Я частенько собирался, сидя перед зеркалом моего воображения, написать свои сносный автопортрет, но, вторгаясь в эти проклятые черты, находил в конце концов, что они подобны загадочной картинке, изображающей с трех разных точек зрения грацию, мартышку и к тому же дьявола en face. Так я запутывал самого себя, вынужденный гипотетически заподозрить основу моего бытия в том, что сам дьявол проскользнул в постель только что канонизированной святой и наметил меня, как lex cruciata>{23} для Господа Бога, дабы Тому было над чем ломать себе голову в день Страшного суда.

Проклятое противоречие заходит во мне так далеко, что сам папа не был бы благочестивее на молитве, чем я при богохульстве, и, напротив, когда я читаю благостные поучительные труды, меня так и одолевают наизлобнейшие помыслы. Если другие разумные и чувствительные люди отправляются на лоно природы, чтобы там воздвигнуть кущи, поэтические или библейские, достойные горы Фавор>{24}, то я предпочитаю приносить с собой отборные, прочные строительные материалы для всеобщего сумасшедшего дома, куда я не прочь запереть прозаиков и поэтов одного за другим. Не раз меня выгоняли из церквей за то, что я там смеялся>{25}, и из домов терпимости за то, что меня там брала охота помолиться.

Одно из двух: или люди не в своем уме, или я. Если решать этот вопрос большинством голосов, я пропал.

Будь что будет, уродлива или красива моя физиономия, попробую-ка я часок пописать ее. Вряд ли я приукрашу себя; ведь я пишу ночью, так что красками не блеснешь и поневоле ограничиваешься резкими тенями да мазками с нажимом.

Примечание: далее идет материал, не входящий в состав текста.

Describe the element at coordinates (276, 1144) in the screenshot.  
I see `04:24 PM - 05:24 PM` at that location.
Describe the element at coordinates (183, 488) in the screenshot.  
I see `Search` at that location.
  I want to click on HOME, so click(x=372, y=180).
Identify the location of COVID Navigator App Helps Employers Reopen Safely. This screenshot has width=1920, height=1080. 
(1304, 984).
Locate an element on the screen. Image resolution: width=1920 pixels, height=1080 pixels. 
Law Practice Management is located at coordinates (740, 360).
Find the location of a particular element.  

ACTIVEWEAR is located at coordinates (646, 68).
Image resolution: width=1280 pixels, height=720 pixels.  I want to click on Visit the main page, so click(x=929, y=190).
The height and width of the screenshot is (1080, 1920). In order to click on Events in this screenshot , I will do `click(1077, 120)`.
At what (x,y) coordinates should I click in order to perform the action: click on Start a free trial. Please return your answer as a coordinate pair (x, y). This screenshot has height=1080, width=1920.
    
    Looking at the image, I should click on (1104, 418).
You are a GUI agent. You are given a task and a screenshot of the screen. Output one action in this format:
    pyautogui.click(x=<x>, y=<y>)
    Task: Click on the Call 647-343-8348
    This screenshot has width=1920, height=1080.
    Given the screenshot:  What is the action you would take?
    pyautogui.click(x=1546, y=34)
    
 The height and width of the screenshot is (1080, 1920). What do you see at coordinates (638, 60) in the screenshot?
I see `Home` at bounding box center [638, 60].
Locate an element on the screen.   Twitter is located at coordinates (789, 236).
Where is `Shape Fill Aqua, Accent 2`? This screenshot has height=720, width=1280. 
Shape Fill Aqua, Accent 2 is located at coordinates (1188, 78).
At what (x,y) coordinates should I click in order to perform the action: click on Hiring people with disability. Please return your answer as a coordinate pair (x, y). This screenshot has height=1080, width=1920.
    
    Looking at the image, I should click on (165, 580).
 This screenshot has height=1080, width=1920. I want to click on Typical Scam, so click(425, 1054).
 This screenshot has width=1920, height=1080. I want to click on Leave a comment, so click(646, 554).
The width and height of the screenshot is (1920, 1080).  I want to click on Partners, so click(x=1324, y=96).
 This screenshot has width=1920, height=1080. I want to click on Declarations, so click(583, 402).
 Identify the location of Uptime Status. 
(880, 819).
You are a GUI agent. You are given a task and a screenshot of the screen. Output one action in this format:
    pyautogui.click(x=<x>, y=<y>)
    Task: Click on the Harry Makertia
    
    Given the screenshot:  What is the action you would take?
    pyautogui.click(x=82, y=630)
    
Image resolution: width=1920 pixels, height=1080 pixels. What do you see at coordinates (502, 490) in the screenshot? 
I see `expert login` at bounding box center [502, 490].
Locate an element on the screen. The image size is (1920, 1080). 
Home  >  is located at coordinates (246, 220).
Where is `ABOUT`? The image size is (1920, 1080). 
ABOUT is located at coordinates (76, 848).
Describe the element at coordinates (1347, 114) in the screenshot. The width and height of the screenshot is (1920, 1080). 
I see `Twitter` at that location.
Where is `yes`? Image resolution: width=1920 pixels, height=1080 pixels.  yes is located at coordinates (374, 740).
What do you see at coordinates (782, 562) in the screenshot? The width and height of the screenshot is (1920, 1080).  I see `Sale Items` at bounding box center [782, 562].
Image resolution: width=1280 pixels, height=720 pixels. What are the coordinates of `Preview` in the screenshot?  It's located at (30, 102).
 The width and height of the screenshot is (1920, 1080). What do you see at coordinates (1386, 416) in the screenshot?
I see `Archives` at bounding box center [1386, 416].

Кое-какую репутацию создали мне летучие поэтические листки, выпущенные мною из мастерской моего сапожника; первый содержал надгробную речь, написанную мною, когда у того родился мальчик, правда, я помню только начало, звучавшее примерно так:

«Его обряжают для первого гроба, пока не готов еще второй, в котором похоронят его деяния и его глупости; так принято укладывать государей сначала во временный гроб, а потом вносить в склеп гроб оловянный, подобающе украшенный трофеями и надписями, чтобы труп удостоился вторичного захоронения. Прошу вас, не доверяйте мнимому отблеску жизни и розам на щечках младенца, это искусство природы, которая, подобно заправскому врачу, придает на некоторое время приятную видимость набальзамированному телу; в его внутренностях уже таится точущее тление, и стоит вам вскрыть их, вы увидите там развивающиеся зародыши червей, удовольствие и боль, протачивающиеся так нетерпеливо, что труп распадается в прах. Увы! он жил только до рождения; так, счастье — это лишь надежда, не более; стоит надежде осуществиться, и оно разрушается само собою. Пока еще он красуется на парадном ложе, но цветы, которыми вы его осыпаете, не что иное, как осенние цветы для его савана. Вдали уже готовятся к выносу гроба со всеми его радостями и с ним самим, а земля всегда тут как тут со своим склепом для него. Отовсюду жадно протягивают к нему руки лишь смерть и тление, постепенно пожирая его, чтобы, убив его, отдыхать на пустом склепе, когда напоследок развеются его скорби, его наслаждения, воспоминания о нем и самый прах его. Его останками давно распорядилась природа, расточающая их, чтобы выращивать новые цветы для погребения новых умирающих».